Hollywood hunks come and go, but every so often a star builds a lasting career out of blowing stuff up. Currently, there is no shortage of beef cake on the silver screen with Chris Evans, Chris Hemsworth, and Chris Pratt all regularly starring in blockbuster films. There is no denying the bankability of the Chrises, but which Chris has staying power?
The now defunct Grantland podcast had a “market correction” theory they applied to Hollywood actors.
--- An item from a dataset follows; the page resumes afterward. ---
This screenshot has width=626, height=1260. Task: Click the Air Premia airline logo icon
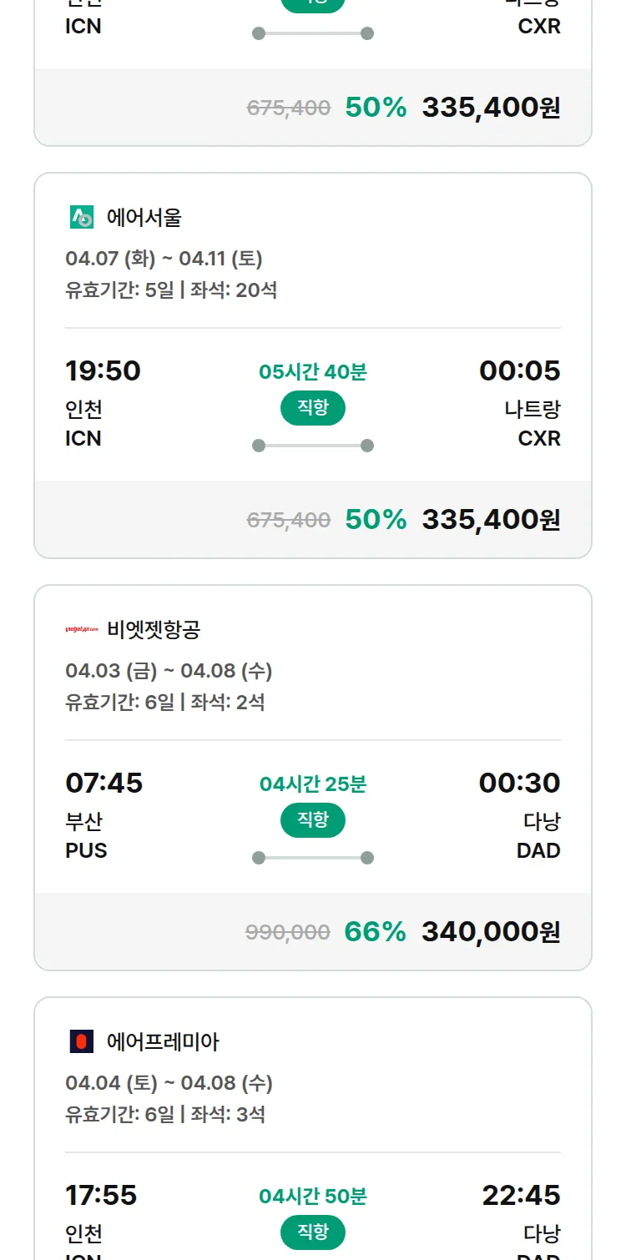82,1041
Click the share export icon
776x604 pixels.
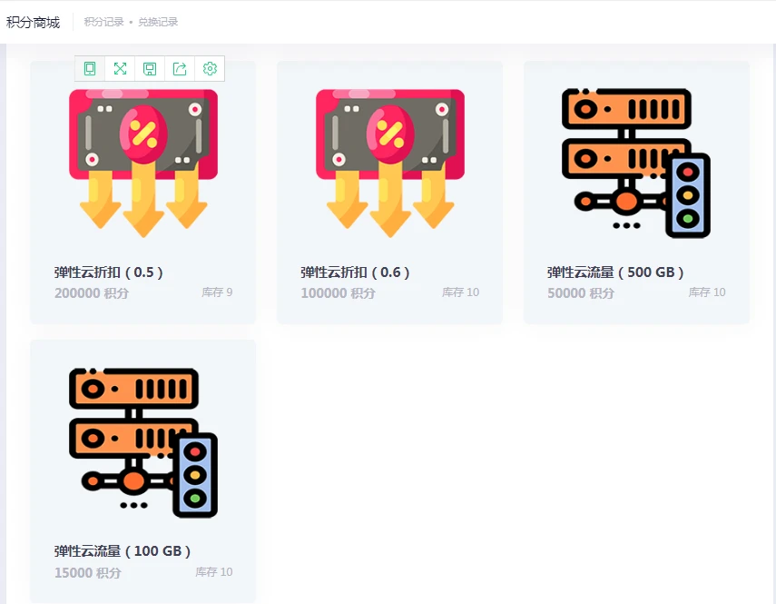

The idea is that there’s only room in the market for one A list celebrity of a particular type and that over time the market will choose its favorite.The hosts would compare two Hollywood actors with similar “types” and predict which one would still have a career in 20 years.
Using data from Box Office Mojo we decided to test the market correction theory on the Chrises by comparing the box office numbers of their biggest hits to those of heroes from the days of yore: Tom Cruise, Arnold Schwarzenegger, and Bruce Willis. We were looking for patterns in the box office receipts of the old guard that may shed some light on who which Chris will be on top in 2035, and to see if any of the box office heroes of yesteryear had a little more staying power than the others.
In [115]:
#This guided coding excercise requires associated .csv files: CE1.csv, CH1.csv, CP1.csv, Arnold1.csv, Bruce1.csv, and Tom1.csv
#make sure you have these supplemental materials ready to go in your active directory before proceeding
#Let's start coding! We first need to make sure our preliminary packages are in order. We imported the following...
#some may have ended up superfluous, but we figured it was better to cover our bases!
import pandas as pd
import sys
import matplotlib as mpl
import matplotlib.pyplot as plt
import sys
import os
import datetime as dt
import csv
import requests, io
from bs4 import BeautifulSoup
%matplotlib inline
print('\nPython version: ', sys.version)
print('Pandas version: ', pd.__version__)
print('Requests version: ', requests.__version__)
print("Today's date:", dt.date.today())
Methodology
To dive into which Chris will have staying power in years to come, we looked to authoritative Hollywood Data Source BoxOfficeMojo.com. A bit of simple webscraping gave us film titles broken out by actor, with adjusted box office revenues in tow.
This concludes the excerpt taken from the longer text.